I am new to Scala and Spark.
I am trying to use encoder to read a file from Spark and then convert to a java/scala object.
The first step to read the file applying a schema and encoding using as works fine.
Then I use that dataset/dataframe to do a simple map operation, but if I try to print the schema on the resultant dataset/dataframe it doesn't print any columns.
Also, when i first read the file, i don't map age field in Person class, just to calculate it in the map function to try out - but I don't see that age not mapped to the data frame using Person at all.
Data in Person.txt:
firstName,lastName,dob
ABC, XYZ, 01/01/2019
CDE, FGH, 01/02/2020
The below is the code:
object EncoderExample extends App {
val sparkSession = SparkSession.builder().appName("EncoderExample").master("local").getOrCreate();
case class Person(firstName: String, lastName: String, dob: String,var age: Int = 10)
implicit val encoder = Encoders.bean[Person](classOf[Person])

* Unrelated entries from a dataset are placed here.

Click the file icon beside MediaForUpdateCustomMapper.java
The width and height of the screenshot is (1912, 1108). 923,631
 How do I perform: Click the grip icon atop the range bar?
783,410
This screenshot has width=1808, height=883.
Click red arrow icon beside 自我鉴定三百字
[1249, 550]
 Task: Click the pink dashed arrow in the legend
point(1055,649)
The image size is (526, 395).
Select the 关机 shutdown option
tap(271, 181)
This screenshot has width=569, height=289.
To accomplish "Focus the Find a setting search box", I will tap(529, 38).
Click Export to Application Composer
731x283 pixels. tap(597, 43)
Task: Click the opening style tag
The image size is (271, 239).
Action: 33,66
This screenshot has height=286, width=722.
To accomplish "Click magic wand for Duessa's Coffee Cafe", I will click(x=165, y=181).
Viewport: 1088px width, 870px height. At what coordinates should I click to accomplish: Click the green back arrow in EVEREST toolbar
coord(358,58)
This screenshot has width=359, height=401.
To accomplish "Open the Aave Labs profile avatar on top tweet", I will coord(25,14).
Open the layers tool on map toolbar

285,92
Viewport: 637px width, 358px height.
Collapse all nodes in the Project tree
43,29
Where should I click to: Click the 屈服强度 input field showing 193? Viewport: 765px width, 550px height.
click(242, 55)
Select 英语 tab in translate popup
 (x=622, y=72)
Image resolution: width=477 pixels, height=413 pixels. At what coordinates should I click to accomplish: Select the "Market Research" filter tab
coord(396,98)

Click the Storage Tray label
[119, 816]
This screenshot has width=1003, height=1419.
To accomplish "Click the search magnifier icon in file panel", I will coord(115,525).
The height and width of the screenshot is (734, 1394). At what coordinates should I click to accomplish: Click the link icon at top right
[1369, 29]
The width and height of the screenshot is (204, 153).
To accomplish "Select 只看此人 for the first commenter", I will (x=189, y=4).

val personDf = sparkSession.read.option("header","true").option("inferSchema","true").csv("Person.txt").as(encoder)
personDf.printSchema()
personDf.show()
val calAge = personDf.map(p => {
p.age = Year.now().getValue - p.dob.substring(6).toInt
println(p.age)
p
} )//.toDF()//.as(encoder)
print("*********Person DF Schema after age calculation: ")
calAge.printSchema()
//calAge.show
}